1 Introduction

Shannon’s seminal paper [24], which appeared in 1948, was a starting point for research on error-correcting and error-detecting codes. Quite soon thereafter, Golay [7] and Hamming [8] presented the remarkable codes that are now so central in coding theory and bear the names of their discoverers. In that very early work, the focus was on systematic codes, and B(nd) was defined in [8] as the maximum size of a systematic binary code with length n and minimum distance d.

Somewhat later, Plotkin realized that also nonsystematic codes are relevant and defined A(nd) to be the maximum size of any binary code with length n and minimum distance d. Plotkin’s first study on A(nd) was published in his M.Sc. thesis [21] in 1952 and as a journal paper eight (!) years later [22], one of the main results being an upper bound on A(nd) that we now know as the Plotkin bound. The function A(nd) later became one of the most studied functions in combinatorial coding theory; the reader may consult [13] for the basic theory of this function. All codes considered here are binary, and the term binary will be used only occasionally for emphasis.

As \(A(n,d) = A(n+1,d+1)\) for odd d, it suffices to consider either the odd or the even case. If a code is r-error-correcting, then the minimum distance is at least \(2r+1\), so it is natural to consider odd d in that context. On the other hand, in various computational studies of codes, including the current work, the case of even d has certain advantages. When considering even d, we may also assume that the codes be even, that is, that all codewords have even weight. Namely, by first deleting one coordinate and then adding an even parity bit, we can always get a desired even code.

A code with length n, cardinality M, and minimum distance at least d is called an (nMd) code. An (nA(nd), d) code is called optimal. For \(n \le 15\), we currently know not only the size of optimal codes, but we know all optimal codes up to symmetry; see [10, Sect. 7.1.4], [12], and [20]. Computational techniques have played a central role in obtaining those results, but we are now approaching the limits for such work. For \(n \le 28\), there is only a handful of open cases for which it is reasonable to think that the current generation of scientists might experience the determination of A(nd). Two such cases are \(64 \le A(18,8) \le 68\) and \(128 \le A(19,8) \le 131\), where the lower bounds follow from shortening the extended binary Golay code six and five times, respectively, and the upper bounds have been proved in [19] and [11], respectively. Here, those two cases will be settled computationally. Indeed, it turns out that \(A(18,8)=64\) and \(A(19,8)=128\).

The paper is organized as follows. In Sect. 2 we survey the development of upper bounds on A(n, 8) for \(18 \le n \le 24\). These upper bounds have gradually been lowered towards the lower bounds \(A(n,8) \ge 2^{n-12}\) for \(n \le 24\), which come from shortening the extended binary Golay code. The main approach is discussed in Sect. 3, which is concluded with detailed results. By far the most time-consuming part of the computations is that of classifying the even (17, 33, 8) codes. The core result \(A(18,8)=64\) follows from the fact that the even (17, M, 8) codes with \(33\le M \le 36\) cannot be lengthened to codes of size greater than 64. The classification results are validated using double counting.

2 On subcodes of the binary Golay code

The extended binary Golay code [7] shows that \(A(24,8)=4096\). By shortening a binary code—removing one coordinate and taking one of the two subcodes induced by the value in the removed coordinate—it follows that \(A(n-1,d) \ge A(n,d)/2\), so \(A(n,8) \ge 2^{n-12}\) for \(n \le 24\). The inverse operation of shortening is called lengthening (with some freedom to define how the new codewords are chosen).

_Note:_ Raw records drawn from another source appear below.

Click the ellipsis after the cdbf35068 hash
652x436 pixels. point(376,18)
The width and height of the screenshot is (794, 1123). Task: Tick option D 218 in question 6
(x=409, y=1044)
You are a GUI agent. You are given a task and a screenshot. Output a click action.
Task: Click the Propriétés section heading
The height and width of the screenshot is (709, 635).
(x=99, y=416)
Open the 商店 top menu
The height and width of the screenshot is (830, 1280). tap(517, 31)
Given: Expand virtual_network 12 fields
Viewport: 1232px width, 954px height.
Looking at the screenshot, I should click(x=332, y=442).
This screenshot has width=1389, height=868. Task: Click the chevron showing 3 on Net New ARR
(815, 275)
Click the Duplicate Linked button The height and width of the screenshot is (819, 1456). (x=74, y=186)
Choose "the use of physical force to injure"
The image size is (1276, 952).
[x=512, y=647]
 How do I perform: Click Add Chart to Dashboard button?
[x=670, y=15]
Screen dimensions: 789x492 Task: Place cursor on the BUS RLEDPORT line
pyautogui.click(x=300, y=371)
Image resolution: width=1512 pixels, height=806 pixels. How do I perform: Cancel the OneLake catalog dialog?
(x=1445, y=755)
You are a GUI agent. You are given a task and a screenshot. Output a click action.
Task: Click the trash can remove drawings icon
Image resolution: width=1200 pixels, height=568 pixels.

Johnson [9] carried out extensive calculations to obtain upper bounds on A(nd) for specific small values of n and d including those of interest here. Major progress was made by Best et al. [2], who used Delsarte’s linear programming method [4] to get many new upper bounds and even prove that \(A(21,8)=512\), from which it follows that \(A(n,8) \le 2^{n-12}\) for \(21 \le n \le 24\). (The paper [2] lacks some details, which was a challenge for later studies [1]. Such details were later provided by Brouwer [3], a central inequality for proving \(A(21,8)=512\) being \(A_{16}+12A_{18}+21A_{20} \le 21\).)

In [2] it is further shown that \(A(18,8) \le 74\), \(A(19,8) \le 144\), and \(A(20,8) \le 279\). The first of these bounds was later improved by van Pul [26] to \(A(18,8) \le 72\), and the other two were improved by Schrijver [23]—using novel techniques based on semidefinite programming—to \(A(19,8) \le 142\) and \(A(20,8) \le 274\). After developing the technique based on semidefinite programming even further, Gijswijt, Mittelmann, and Schrijver [6] were able to prove \(A(19,8) \le 135\) and even optimality of the quadruply shortened extended binary Golay code, \(A(20,8)=256\). The current author showed [18] that \(A(17,8)=36\), which implies \(A(18,8) \le 72\), and later [19] \(A(18,8) \le 68\). The result \(A(19,8) \le 131\) by Kim and Toan [11], based on semidefinite programming, completes this brief historical survey of bounds on A(n, 8) for \(18 \le n \le 24\). (For smaller values of n, A(17, 8) was mentioned above, and A(n, 8) for \(n \le 16\) are easy cases.)

3 Classifying error-correcting codes

3.1 Background and preliminaries

The current work is a continuation of work carried out by the author in [18] and [19]; see also [12]. The general approach in all these studies is essentially the same and the core task is about classifying even (17, M, 8) codes for gradually smaller values of M.

The concept of symmetry is essential when discussing classification of combinatorial objects. Two binary codes are equivalent if one can be obtained from the other by a permutation of the coordinates followed by a transposition of the coordinate values in a subset of the coordinates (the latter operation can also be viewed through addition of a binary vector). Such a mapping from a code onto itself is an automorphism. The set of automorphisms of a code C form a group under composition, the automorphism group of C, \(\text{ Aut }(C)\). We denote the group of all possible mappings by G; this group has order \(n!2^n\), where n is the length of the codewords. In group-theoretic terms, classification is about finding a transversal of the orbits of codes under the action of G. See [10] for the theory of classifying combinatorial objects.

The even (17, 37, 8) codes were classified in [18]: there are none, so \(A(17,8) \le 36\), and since \(A(17,8) \ge 36\)—attained by a conference matrix code (see [13, Sect. 2.4])—it follows that \(A(17,8)=36\). In [18] there is a remark that the next step would be to classify the (17, 36, 8) codes, but no application or motivation for such work could then be anticipated. However, later it turned out that the conference matrix code, if it is the unique code attaining \(A(17,8)=36\), would prove a result on the distribution of coordinate values of optimal codes. Specifically, this would show that there are parameters for which no optimal codes have a balanced coordinate (meaning that the number of 0s and 1s differ by at most one). Indeed, that particular optimal code is unique.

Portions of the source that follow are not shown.